The characters in Devil May Cry 4 were said to resemble a "legion of seraphim the likes of which gamers have never seen before, and it puts an interesting spin on what all of our preconceptions of 'good' are in a video game". 1UP.com noted that the enemies shared visual elements with the military personnel of actual religions: "Considering the visual nature of the heavily-armored, winged, angelic warriors scattered around the various missions, it'd be easy to confuse these characters with crusaders of Christian origin." Dante's dynamic with Nero in the following game garnered positive responses as critics found none of them overshadowed the other even if Dante's fans had to wait for the game's second half to control him while enjoying the older characterization.
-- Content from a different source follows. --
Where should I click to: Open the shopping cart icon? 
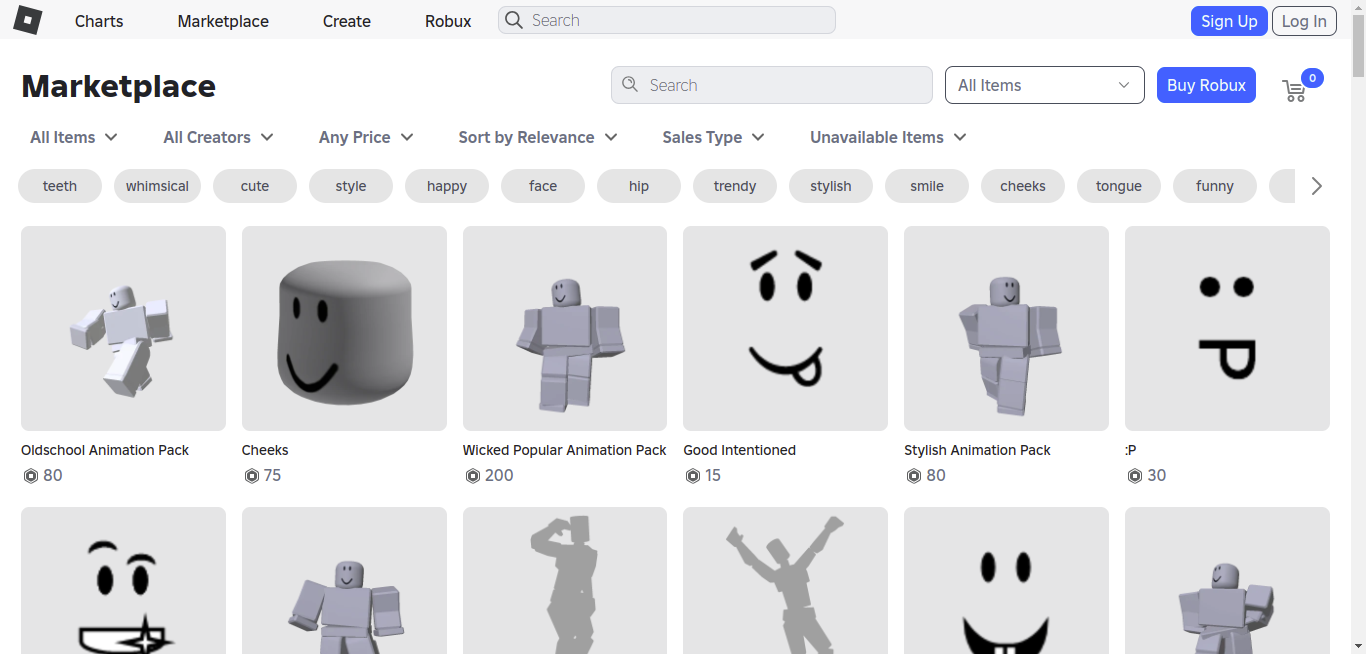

Devil May Cry 5s narrative was well received due to the handling of the characters and their connections. Despite liking Dante's relationship with Nero to the point of comparing them like father and son, USGamer found Dante's treatment of the younger demon hunter mean-spirited even though the character later reveals he does not want Nero to face Vergil because of their connection. Several critics focused on the increased number of moves available to the three protagonists. The Daily Telegraph praised the characters' mechanics, most notably V's for how differently he plays in contrast to Nero and Dante while still remaining entertaining. While IGN felt Dante was similar to his presentation in previous games, they noted the new weapons he presents were much more enjoyable. VideoGamer.com was more critical of the plot, believing the narrative, and villain were "dull" despite some interesting interactions in the storyline.